▸ TASK OBJECTIVE
Please continue the passage on the six components of structured cabling, picking up right after the line "1. Entrance Facilities (EF)."

What are the 6 components of structured cabling?

What is a structured cabling system?

Cabling, connectors and different wiring types -- including copper, fiber and coaxial -- needed more standardization as wiring and connection points evolved. In 1991, the American National Standards Institute and Telecommunications Industry Association set forth a series of standards known as ANSI/TIA-568.

The ANSI/TIA-568 standard introduced guidelines for all aspects of residential and commercial building cable distribution systems. Its sections included two designations:

1. Generic Telecommunications Cabling for Customer Premises. This standard provides specifications for the structure, performance and other installation guidelines for generic cabling. Its current iteration is known as ANSI/TIA-568.0-E.
2. Commercial Building Telecommunications Infrastructure Standard. This standard builds upon the standard for generic buildings and offers additional specifications for commercial building environments. Its current iteration is ANSI/TIA-568.1-E.

These standards shape the structured cabling system. Structured cabling has six components that, together, provide a convenient, repeatable and easily implemented framework for installing telecommunications cabling.

The six structured cabling subsystems

The six components of structured cabling are the following:

1. Entrance Facilities (EF).

▸ RECORDS SUPPLIED
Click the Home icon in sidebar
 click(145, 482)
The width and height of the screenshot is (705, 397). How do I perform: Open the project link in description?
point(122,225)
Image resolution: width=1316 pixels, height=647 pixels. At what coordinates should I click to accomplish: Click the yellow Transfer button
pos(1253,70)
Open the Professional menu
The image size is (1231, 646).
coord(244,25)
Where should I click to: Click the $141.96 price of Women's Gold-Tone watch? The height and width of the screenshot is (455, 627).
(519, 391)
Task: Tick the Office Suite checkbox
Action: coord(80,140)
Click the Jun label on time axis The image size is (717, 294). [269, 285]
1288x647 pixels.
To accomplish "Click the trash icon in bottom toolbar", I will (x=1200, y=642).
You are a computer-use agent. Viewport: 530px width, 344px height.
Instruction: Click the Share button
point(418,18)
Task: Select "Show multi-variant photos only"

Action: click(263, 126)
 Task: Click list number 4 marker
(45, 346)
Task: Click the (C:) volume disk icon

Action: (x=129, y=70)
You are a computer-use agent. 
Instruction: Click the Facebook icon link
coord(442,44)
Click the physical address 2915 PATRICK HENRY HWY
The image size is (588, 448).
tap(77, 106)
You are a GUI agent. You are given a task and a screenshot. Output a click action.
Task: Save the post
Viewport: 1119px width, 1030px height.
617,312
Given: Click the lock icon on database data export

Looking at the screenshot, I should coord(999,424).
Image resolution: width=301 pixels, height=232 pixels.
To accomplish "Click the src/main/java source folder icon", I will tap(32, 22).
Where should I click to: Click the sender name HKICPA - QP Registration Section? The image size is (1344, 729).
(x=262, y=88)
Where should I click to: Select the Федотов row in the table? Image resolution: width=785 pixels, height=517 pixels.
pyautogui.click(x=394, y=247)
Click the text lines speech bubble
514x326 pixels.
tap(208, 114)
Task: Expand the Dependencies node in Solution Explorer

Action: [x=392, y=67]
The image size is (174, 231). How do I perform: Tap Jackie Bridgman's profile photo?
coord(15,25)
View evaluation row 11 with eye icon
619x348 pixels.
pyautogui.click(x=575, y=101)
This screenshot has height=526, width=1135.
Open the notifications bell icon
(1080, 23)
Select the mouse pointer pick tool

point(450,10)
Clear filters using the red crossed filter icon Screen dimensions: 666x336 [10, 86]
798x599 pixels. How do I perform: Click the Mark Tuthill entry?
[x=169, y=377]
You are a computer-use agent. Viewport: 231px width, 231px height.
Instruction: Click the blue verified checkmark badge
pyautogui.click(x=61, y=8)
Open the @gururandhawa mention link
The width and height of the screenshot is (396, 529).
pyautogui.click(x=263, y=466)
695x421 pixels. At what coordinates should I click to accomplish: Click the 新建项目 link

▸ FINAL RESULT
2. Equipment Room (ER).
3. Backbone Cabling.
4. Telecommunications Room (TR).
5. Horizontal Cabling.
6. Work Area (WA).

1. Entrance Facilities

Cables that enter a building or residence from the outside -- such as a local service carrier or private network -- pass through an opening in the exterior wall through a conduit. The cable enters a room where other devices are deployed, such as the following:

• Network connection points.
• Patch panels.
• Equipment racks.
• Hardware connectors.
• Power supplies.
• Protection devices for grounding, shielding and lightning.

2. Equipment Room

The ER is the area where entrance cabling connects to the internal building wiring infrastructure. It houses patch panels that provide connections for backbone, horizontal and intermediate cabling. It also contains network switches, PBXs and servers. Network technicians should environmentally control the ER to maintain temperature and relative humidity levels based on equipment vendor specifications.

3. Backbone Cabling

Also called vertical cabling or riser cabling, backbone cabling links EF, telecommunications, other ERs and carrier spaces. It's typically installed on vertical channels, or risers, that connect to each floor. Backbone cabling has the following two subsystems:

1. Cabling Subsystem 2. Cabling between a horizontal cross-connect and an intermediate cross-connect (IC).
2. Cabling Subsystem 3. Cabling between an IC and the main cross-connect (MC).

Backbone cabling uses the following cable types:

• 100-ohm twisted-pair cabling, including Cat5, Cat6 or Cat7.
• Multimode optical fiber cabling. The recommended cable type is 850-nanometer laser-optimized 50/125-micrometer. However, 62.5/125 μm and 50/125 μm are also permitted.
• Single-mode optical fiber cabling.

Entrance cables are usually determined by the carrier and are not the user's responsibility.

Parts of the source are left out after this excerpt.